Tony was hard-pressed to gulp down his sip of coffee before the surprise caused him to gasp, ‘You proposed?’
‘Yes, this morning, before she left. If we were married, it would be so much better than raising Justin in two separate homes.’
Tony leaned his arms on the table and stared at his cousin. ‘Is that how you proposed, with a domestic arrangement? You say she’s special, important, valued, all those things, but I don’t hear the word love mentioned.’

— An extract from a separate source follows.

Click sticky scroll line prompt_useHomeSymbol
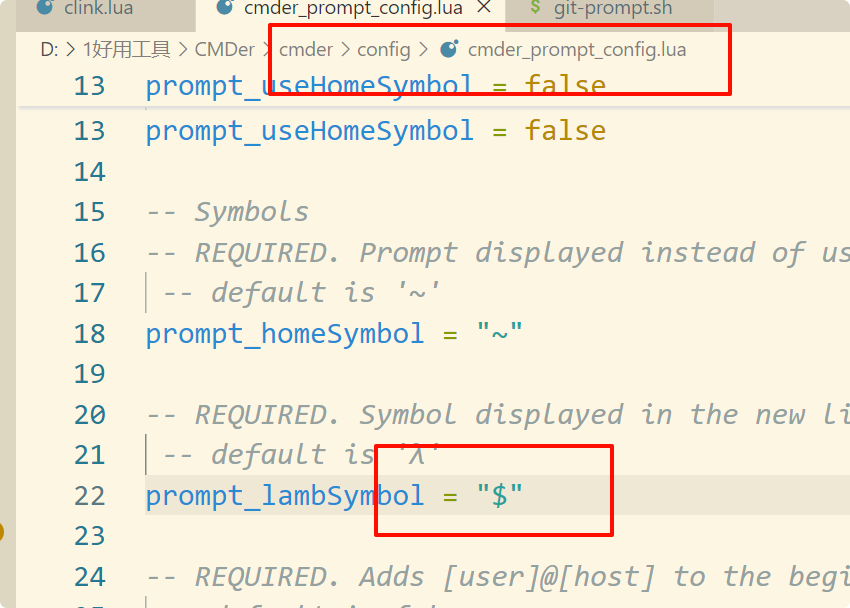The width and height of the screenshot is (850, 608). tap(376, 86)
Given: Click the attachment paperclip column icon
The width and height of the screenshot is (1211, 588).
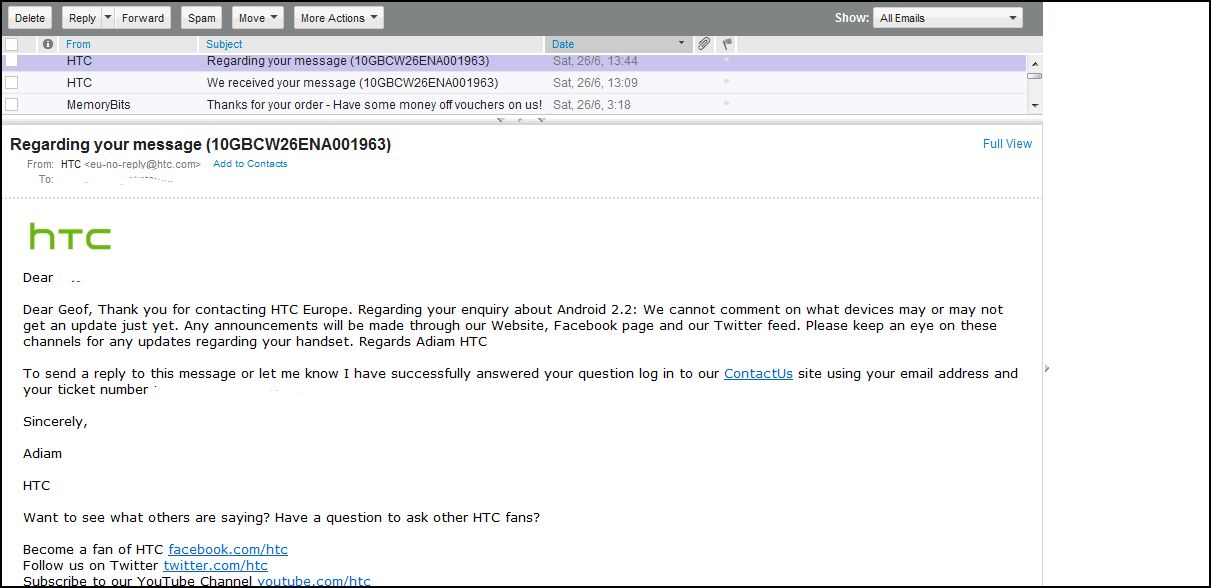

‘Of course I… She’s always been very special.’ He paused for want of the right words to explain himself. ‘It’s a confused kind of feeling.’
‘That’s because the rules used to be simple―no marriage, no kids, no long-term commitment… The best they could hope for was monogamy while the relationship lasted. Why don’t you just admit that you’re in love with her and ask her properly?’
‘What?’
‘You’re afraid of her, because you’re just as crazy in love with her as I am with Lizzy. So you keep your real feelings hidden behind this friendship, that’s so bloody important to you.’